## Task statement
Scan the data beneath this task and copy each line that includes "computer".

## Provided material
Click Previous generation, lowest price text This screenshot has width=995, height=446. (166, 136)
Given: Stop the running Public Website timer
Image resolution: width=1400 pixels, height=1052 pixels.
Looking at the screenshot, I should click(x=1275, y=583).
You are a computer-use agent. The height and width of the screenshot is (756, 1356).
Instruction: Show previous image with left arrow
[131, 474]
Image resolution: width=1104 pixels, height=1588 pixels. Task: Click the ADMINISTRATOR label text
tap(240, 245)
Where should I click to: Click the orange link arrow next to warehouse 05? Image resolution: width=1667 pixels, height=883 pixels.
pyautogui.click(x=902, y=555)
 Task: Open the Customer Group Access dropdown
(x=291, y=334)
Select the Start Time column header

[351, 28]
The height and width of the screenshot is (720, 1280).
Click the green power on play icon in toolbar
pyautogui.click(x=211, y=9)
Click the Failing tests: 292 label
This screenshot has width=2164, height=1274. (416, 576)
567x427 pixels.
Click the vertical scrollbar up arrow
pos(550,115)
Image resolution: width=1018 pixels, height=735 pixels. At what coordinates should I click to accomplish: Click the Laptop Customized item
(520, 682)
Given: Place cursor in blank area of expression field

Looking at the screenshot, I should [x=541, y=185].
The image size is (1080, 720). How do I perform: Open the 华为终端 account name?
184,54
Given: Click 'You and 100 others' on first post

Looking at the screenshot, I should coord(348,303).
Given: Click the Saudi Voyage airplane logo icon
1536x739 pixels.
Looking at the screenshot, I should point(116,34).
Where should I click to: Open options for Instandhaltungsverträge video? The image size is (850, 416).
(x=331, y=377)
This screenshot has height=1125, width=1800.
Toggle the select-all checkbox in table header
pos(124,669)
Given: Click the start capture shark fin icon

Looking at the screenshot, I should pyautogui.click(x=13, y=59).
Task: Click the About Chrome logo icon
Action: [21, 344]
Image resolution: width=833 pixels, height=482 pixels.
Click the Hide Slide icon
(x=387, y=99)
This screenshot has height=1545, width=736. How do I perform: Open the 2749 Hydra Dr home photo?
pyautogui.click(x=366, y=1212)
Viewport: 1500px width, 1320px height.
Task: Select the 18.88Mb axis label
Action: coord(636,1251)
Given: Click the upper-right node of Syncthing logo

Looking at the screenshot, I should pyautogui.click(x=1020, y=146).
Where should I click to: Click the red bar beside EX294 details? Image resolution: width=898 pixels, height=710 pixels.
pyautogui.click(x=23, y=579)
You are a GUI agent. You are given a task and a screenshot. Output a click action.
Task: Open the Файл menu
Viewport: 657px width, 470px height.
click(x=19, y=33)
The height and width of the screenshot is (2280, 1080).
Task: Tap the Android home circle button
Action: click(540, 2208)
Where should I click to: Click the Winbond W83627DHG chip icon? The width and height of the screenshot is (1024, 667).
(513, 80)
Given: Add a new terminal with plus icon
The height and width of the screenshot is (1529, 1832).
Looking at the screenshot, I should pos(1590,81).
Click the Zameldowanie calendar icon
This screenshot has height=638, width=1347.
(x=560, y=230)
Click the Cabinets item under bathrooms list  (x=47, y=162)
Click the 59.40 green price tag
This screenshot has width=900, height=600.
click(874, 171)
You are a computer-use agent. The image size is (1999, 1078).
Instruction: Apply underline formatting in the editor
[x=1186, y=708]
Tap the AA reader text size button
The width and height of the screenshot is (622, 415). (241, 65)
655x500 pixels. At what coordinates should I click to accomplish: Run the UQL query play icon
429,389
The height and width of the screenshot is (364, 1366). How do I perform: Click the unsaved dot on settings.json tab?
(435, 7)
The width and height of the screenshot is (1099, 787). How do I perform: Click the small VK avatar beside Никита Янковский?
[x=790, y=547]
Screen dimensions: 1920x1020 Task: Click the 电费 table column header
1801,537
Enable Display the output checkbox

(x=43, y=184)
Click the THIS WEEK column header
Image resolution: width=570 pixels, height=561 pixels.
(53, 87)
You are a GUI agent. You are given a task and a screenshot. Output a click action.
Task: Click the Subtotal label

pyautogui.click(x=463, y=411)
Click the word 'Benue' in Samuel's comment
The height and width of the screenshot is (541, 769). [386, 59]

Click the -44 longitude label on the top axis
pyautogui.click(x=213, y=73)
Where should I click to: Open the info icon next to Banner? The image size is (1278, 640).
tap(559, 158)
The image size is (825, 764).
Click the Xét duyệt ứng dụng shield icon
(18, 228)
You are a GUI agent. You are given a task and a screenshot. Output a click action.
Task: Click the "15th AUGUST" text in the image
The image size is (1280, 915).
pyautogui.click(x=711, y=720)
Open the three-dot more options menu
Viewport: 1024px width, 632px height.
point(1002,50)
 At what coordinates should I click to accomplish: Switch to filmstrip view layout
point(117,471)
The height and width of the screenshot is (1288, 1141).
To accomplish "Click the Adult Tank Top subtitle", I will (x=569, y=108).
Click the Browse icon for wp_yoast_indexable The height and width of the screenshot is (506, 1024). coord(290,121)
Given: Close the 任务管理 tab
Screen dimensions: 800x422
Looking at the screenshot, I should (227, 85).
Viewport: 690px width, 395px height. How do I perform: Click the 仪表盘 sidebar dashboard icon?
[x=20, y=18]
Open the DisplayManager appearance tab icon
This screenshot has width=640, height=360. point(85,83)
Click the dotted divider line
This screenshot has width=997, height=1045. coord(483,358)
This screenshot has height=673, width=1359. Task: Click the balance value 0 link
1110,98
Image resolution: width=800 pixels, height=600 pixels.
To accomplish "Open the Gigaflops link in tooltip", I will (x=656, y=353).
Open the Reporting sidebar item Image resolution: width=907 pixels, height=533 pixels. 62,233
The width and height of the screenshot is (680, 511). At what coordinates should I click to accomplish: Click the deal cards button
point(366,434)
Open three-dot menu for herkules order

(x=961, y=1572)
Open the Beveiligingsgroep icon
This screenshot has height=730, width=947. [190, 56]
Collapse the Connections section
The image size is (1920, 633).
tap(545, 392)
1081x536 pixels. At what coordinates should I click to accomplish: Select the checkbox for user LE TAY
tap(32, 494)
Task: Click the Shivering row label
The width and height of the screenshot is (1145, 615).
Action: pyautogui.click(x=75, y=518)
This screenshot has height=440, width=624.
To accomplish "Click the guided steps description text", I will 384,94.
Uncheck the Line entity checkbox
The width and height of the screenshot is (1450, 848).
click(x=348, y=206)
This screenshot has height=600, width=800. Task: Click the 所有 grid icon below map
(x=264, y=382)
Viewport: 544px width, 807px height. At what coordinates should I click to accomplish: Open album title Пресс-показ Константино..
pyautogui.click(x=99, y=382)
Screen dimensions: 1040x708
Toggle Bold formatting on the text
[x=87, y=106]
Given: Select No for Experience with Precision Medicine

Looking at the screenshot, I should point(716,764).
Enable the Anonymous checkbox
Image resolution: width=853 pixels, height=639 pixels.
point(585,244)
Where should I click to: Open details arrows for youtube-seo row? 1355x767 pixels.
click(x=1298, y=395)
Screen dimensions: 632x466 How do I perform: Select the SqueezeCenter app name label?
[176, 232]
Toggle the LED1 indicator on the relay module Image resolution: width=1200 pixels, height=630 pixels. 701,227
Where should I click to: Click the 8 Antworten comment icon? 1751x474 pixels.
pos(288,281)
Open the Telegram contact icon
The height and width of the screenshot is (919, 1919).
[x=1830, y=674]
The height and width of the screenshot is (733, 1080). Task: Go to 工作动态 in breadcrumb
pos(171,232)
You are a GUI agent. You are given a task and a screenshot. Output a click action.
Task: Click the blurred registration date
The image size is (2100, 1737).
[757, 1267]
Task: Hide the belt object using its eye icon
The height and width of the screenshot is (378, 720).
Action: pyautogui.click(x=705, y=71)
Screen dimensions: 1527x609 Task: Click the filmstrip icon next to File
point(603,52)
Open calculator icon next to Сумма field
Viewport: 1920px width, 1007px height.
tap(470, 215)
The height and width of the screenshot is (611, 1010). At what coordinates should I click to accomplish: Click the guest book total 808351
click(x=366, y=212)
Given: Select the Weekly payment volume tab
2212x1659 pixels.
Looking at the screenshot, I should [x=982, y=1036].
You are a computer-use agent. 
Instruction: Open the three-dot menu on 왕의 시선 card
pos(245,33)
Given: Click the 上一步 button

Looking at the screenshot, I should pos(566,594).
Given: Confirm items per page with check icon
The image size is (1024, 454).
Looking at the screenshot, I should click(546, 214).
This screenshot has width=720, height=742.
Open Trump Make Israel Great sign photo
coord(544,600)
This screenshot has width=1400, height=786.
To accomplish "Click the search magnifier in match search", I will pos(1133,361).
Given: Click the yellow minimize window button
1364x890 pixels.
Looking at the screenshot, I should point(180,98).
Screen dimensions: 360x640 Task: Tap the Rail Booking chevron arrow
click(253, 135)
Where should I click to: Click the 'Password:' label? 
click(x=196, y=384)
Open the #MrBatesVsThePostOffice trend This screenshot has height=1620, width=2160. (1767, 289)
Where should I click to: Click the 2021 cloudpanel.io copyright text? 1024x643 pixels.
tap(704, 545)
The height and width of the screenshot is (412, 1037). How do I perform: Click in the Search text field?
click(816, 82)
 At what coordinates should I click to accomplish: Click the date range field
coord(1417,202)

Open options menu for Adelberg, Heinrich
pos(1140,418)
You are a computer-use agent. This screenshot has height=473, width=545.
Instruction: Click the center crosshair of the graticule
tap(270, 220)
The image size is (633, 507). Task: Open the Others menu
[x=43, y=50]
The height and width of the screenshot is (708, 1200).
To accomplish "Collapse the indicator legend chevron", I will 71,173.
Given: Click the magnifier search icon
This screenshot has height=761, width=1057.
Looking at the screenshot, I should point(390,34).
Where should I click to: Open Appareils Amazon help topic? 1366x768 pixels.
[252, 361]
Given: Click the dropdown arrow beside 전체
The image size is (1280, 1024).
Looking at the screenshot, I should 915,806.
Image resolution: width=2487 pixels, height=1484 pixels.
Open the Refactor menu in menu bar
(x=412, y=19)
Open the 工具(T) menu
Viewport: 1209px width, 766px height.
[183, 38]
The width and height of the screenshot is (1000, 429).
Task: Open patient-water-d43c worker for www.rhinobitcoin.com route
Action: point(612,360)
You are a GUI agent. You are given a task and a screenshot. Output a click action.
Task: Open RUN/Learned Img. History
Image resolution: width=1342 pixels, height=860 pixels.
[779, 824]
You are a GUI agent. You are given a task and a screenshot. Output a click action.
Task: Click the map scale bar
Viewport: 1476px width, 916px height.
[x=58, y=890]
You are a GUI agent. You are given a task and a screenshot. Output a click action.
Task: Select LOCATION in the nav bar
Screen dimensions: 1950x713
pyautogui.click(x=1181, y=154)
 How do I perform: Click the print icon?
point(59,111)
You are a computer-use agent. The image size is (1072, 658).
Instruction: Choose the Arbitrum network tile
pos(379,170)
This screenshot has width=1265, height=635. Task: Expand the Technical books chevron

## Your response
You are a computer-use agent. The height and width of the screenshot is (756, 1356).
You are a computer-use agent. The image size is (1999, 1078).
You are a computer-use agent. 
You are a computer-use agent. This screenshot has height=473, width=545.
You are a computer-use agent. The image size is (1072, 658).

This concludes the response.